不器用な男の心意気 (2006/02/17)

 
 先日、日ごろお世話になっている某氏らと、某ハッピー・レストランでおいしい食事とワインを楽しませていただいた。そのレストランはいわゆる予約の取れない云々系のお店であり、その夜の予約はある種の快挙にも通じていた。そのお店は、こじんまりとした造りになっていて、座る位置によっては、サービスの裏方の部分も見えてしまい、ひとによっては一言ありそうではあるが、私的には、その裏方のお仕事的な現場も拝見できるとなれば、いつもにも増して食の現場を楽しませてくれるような気がして、とてもうれしかったりするのだった。そしてその夜の私のテーブルは、そんな裏方仕事が見える絶好の位置だった。

 食事を楽しみ、会話を楽しみ、私だけ、(憧れの)某氏のサービスの裏方仕事を横目で拝見して、とてもハッピーな夜は過ぎていく。私は食事を摂りながら、某氏のワインに対する姿勢に、ある種の不器用さも発見し、そしてそれは某氏のプライドや心意気にも通じることであり、またそれを知ることによって、某氏によってサービスされたお料理やワインが、いっそうおいしく感じられるのだった。

 実は、ここで暴露するのもなんですが、某氏は一本目のワインの抜栓に失敗していた。古めのワインにありがちなのだが、コルクがゆるいと、ソムリエナイフを当てただけでコルクがボトルの中に落ちてしまうことがある。今回のケースもどうやらそれらしく、落ちたコルクにスクリューを慎重に当てての救出作業が見受けられた。しかし、コルクは二度と瓶の外に出ることはなかったようで、某氏はその表情を変えた瞬間、躊躇なくそのボトルを置くに仕舞い込み、新しいボトルをセラーから出しては、コルクの抜栓に今度は成功し、何事もなかったかのように注文したワインを私たちにサービスしてくれた。こういう場合、ワインは交換の対象にもなりえるが、しかし事情を話せば、(あるいは何も語らずとも)、そのボトルをサービスすることは問題なく、デカンタをしたり、テクニックをつかったりすれば、コルクの落下をフォローできる策と口実はいろいろあると思われるのだが、某氏は潔く新しいボトルをサービスしたのだった。、

 二本目にあけたワインもまた古酒だったが、今度は普通に抜栓できたようだった。しかし、今度は味わい的に何らかの問題があったらしく、事前に味をチェックする某氏の表情は濁りがちで、そして再びセラーに向かっては新しいボトルを取り出して、これまた何事もなかったかのように私に二本目のボトルをホストテイスティングさせてくれた。

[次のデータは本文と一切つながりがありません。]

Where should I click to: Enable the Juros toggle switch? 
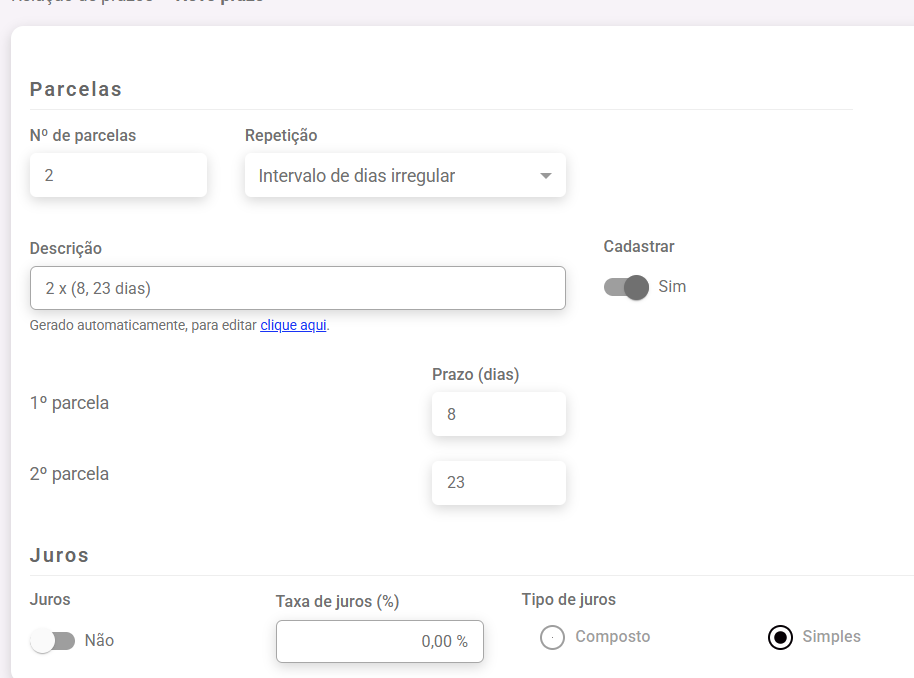(x=52, y=641)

 オーダーした二本のワインの裏で、別の二本のワインが陽の目を浴びずに、奥にしまわれる。決して安くないワインで、古酒ゆえのリスクは注文したお客様にも共有できそうな気配もあるのに、某氏は自らの判断でワインを交換する。これはできそうで、できない作業のひとつ。「ワインが好きなので、ワインで嘘をつきたくない」そう優しく語り掛ける某氏の目は、不器用ながら、しっかりと輝いていたことを、私は見逃すはずもなく、利益追求と妥協できない品質との狭間にたつ某氏のこだわりと心意気に、激しい喜びを感じてしまうのだった。

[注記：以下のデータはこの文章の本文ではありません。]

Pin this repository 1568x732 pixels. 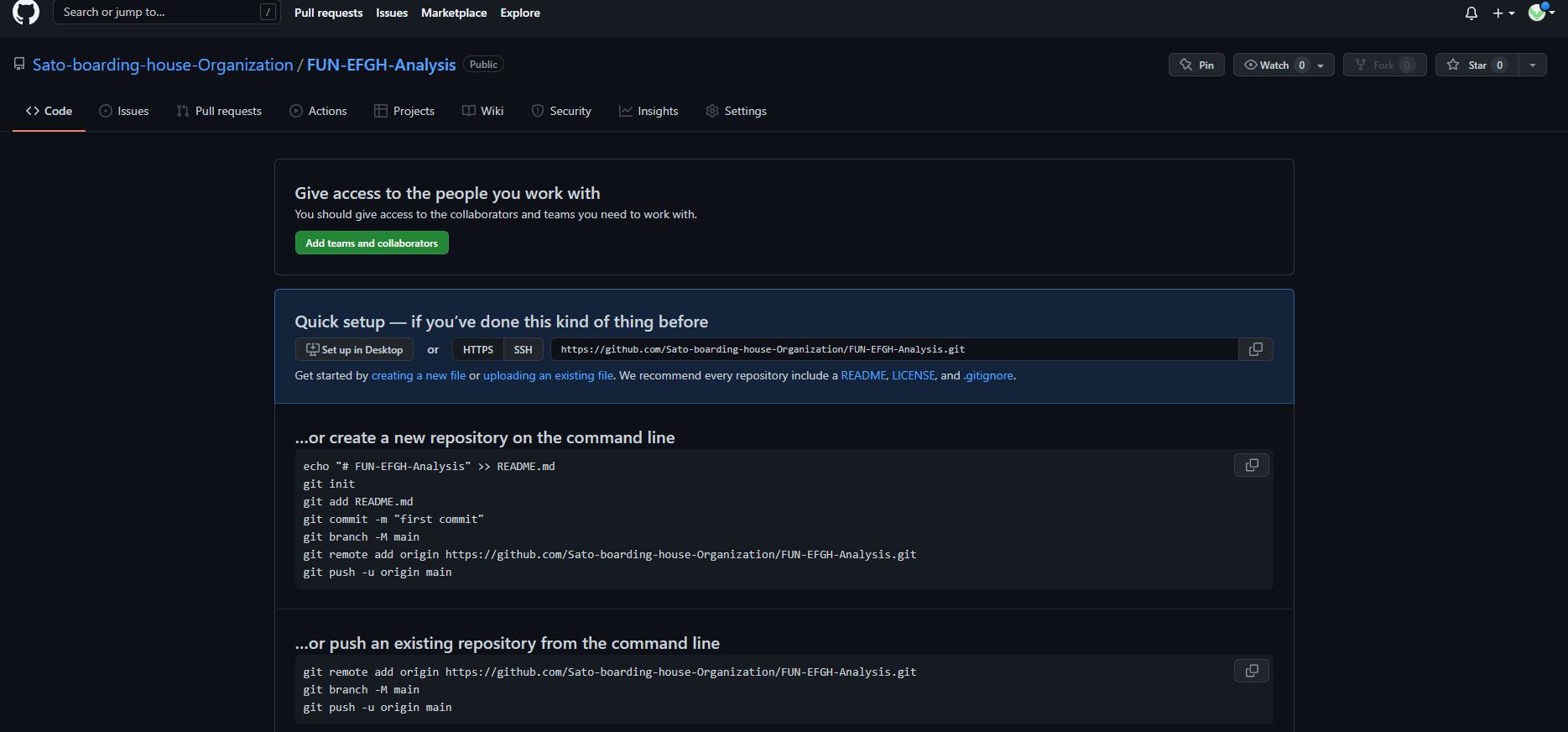point(1196,64)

 ゴッホが不器用なまでに絵の具にこだわったように、某氏は提供するワインの品質に、こだわっていた。真似ができそうでできないこの作業に、私もかくありたいと思いながら、そのバランス感覚に難しさを知るのだった。すべてはおいしいのために、食の裏側では、いろんな心の格闘がある。そしてそんな心意気には、お会計とは別に、なにかの手立てを探したくなり、日本にチップ制度がないことに、こんな時ほど戸惑いを感じたりするのだった。